Дорога, которая еще совсем недавно казалась легкой и удобной, стала почти непроходимой. Шли в самое сердце тайги меж замшевелыми елями, теперь убранными белой филигранью мороза; шли по целому снегу, сверху такому гладкому, но таящему под собой провалищи, бурелом и бугры и засыпанные низкие кустарники. Шли по бездорожью, намечая свой путь почти наугад, уходя от жилищ, не надеясь встретить заброшенные зимовья.
Шли, окрыленные уверенностью, что до цели остается всего несколько дней пути.
Выбирали для ночлега глухие прогалинки, разводили костры и молча готовили ужин, чтобы потом также молча прокоротать длинную зимнюю ночь.
Но молчание это было еще только от усталости. Просто лень было разговаривать после тяжелого перехода, хотелось улечься ближе к костру и впитывать в себя его тепло, его ласку.
И новое — зловещее и угнетающее — вплелось в это молчание позже — на третий день после ухода из села.
До этого еще прорывалась бодрость у прапорщиков, не забывших тогда теплого уюта деревни, и у хорунжего, насмешливо поблескивающего зубами; еще крепился и не уставал полковник. Но после второго ночлега в лесу утром стали запрягать лошадь, а она еле передвигала ноги и, шатаясь, упала на снег. Хорунжий ткнул ее носком валенка под брюхо, но она устало повела головой и закрыла глаза. Ее бока тяжело вздымались и что-то вздрагивало внутри ее, напрягаясь и хлюпая.
— Крышка! — сказал Степанов, наклонившись к лошади. — Падла издыхает!..
— Не может быть! — встрепенулся полковник и тоже наклонился над лошадью.
— А ведь верно! — согласился хорунжий. — Она нам больше не помощница. Бросить придется!
— Но как же провизия, вещи? — растерялся полковник. — Как же мы пойдем дальше без лошади?
— На себе потащим! — хмуро отвечал Степанов. — По-таежному, за плечи уложить придется все, что сможем унести.
Полковник поглядел растерянно на Степанова, потом на хорунжего и замолчал. Так пришло к нему его молчание, которое уже потом прерывалось редко и так ненадолго.

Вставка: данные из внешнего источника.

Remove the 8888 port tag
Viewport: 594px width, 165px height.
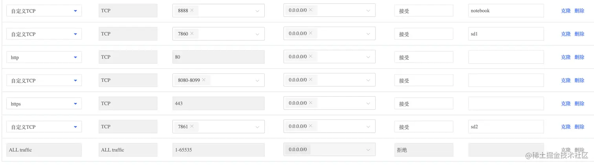[x=192, y=11]
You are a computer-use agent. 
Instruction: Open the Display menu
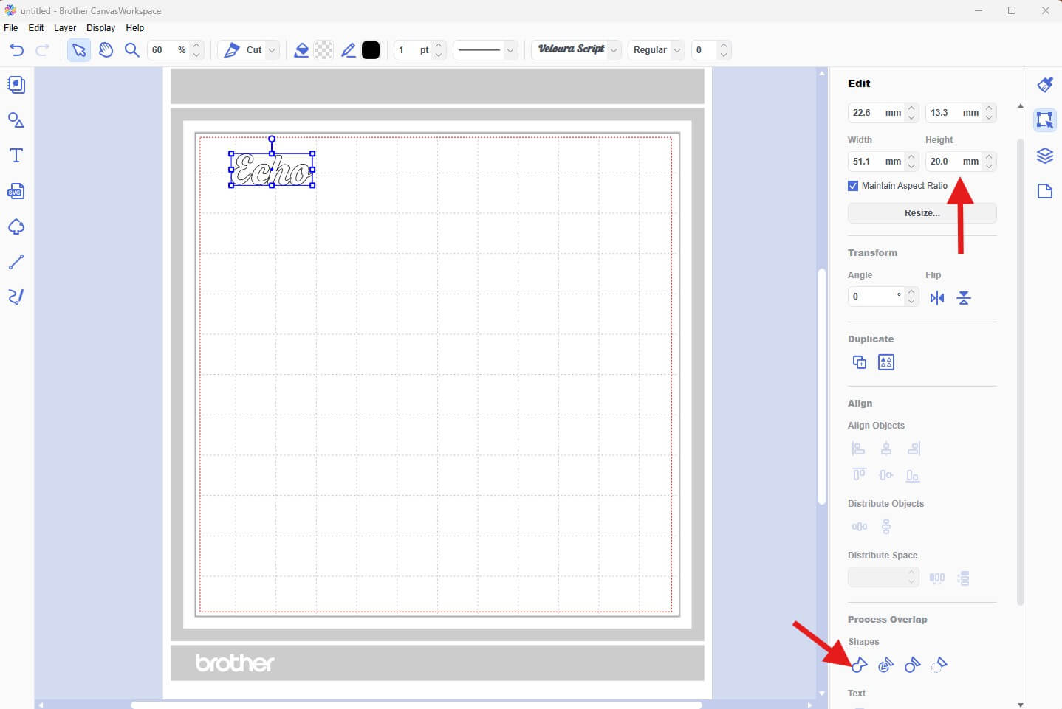[100, 27]
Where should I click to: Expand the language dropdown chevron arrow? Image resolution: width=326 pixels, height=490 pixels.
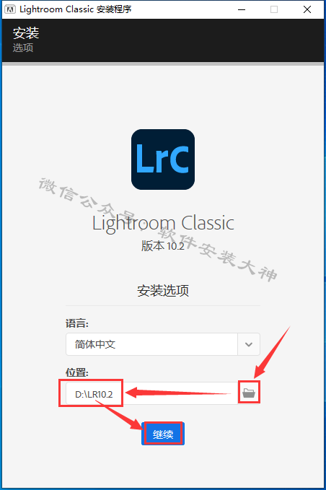(x=249, y=344)
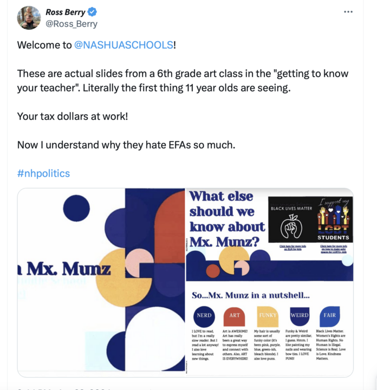The height and width of the screenshot is (390, 377).
Task: Click the 'Your tax dollars at work!' text
Action: (x=73, y=116)
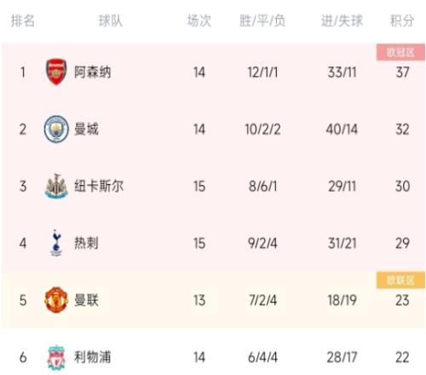426x375 pixels.
Task: Click the 胜/平/负 column header
Action: [262, 20]
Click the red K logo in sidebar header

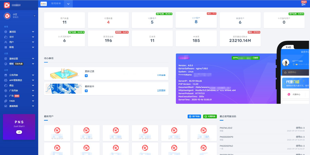(x=7, y=5)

Но Степанов оживился. Словно потеря лошади вдохнула в него новую силу, подстегнула его бодрость. Взяв себе на подмогу обоих прапорщиков, он принялся разбирать и сортировать провизию и вещи, уложенные в санях. Он раскладывал все на пять равных частей, деля поровну на всех все их богатство. Потом он разбил сани, разрубил топором их доски, приладил к ним веревочки и сделал пять примитивных таежных ранцев.
— Вот так будет удобней! — сказал он, взваливая на себя один из них и прилаживая на груди узлы и завязки веревочек. — Теперь мы настоящие горбачи!
Полковник попробовал взять на себя свою часть поклажи и угнетенно закачал головой:
— Не донесу!
Оба прапорщика быстро придвинулись к нему:
— Мы возьмем, полковник, себе часть вашей ноши.
— Да, да, помогите! — заволновался полковник и виновато улыбнулся невеселой улыбкой. — Староват я стал...
Поклажу перевязали. Снова взвалили на плечи полковника.
— Ну, как?
— Да ничего... Как будто справлюсь... Ничего.
Лошадь тяжело поводила боками. Ее полузакрытые глаза синевато поблескивали матовым блеском.
Степанов остановился возле нее и отстегнул кобуру нагана.
— Что вы думаете делать? — изумился хорунжий.
— Идите вперед, я ее пристрелю. Жалко... Налетит зверье... Лучше пристрелить.
— Правильно!..
Коротко и сухо хлопнул выстрел. Шедший впереди прапорщиков полковник остановился, удивленно взглянул на спутников.
— Ничего, ничего, ваше высокоблагородие, — догнав его, попытался пошутить хорунжий. — Одного нашего спутника прикончили... Четвероногого...
Труп лошади коченел возле потухшего костра, вблизи разрубленных, разбитых остатков саней.
Уходили от стойбища гуськом: впереди Степанов, за ним полковник, хорунжий и сзади оба прапорщика. Полусогнувшись под тяжестью поклажи с винтовками в руках, бороздили они снег тяжелыми валенками и оставляли за собой неуклюжий, широкий след.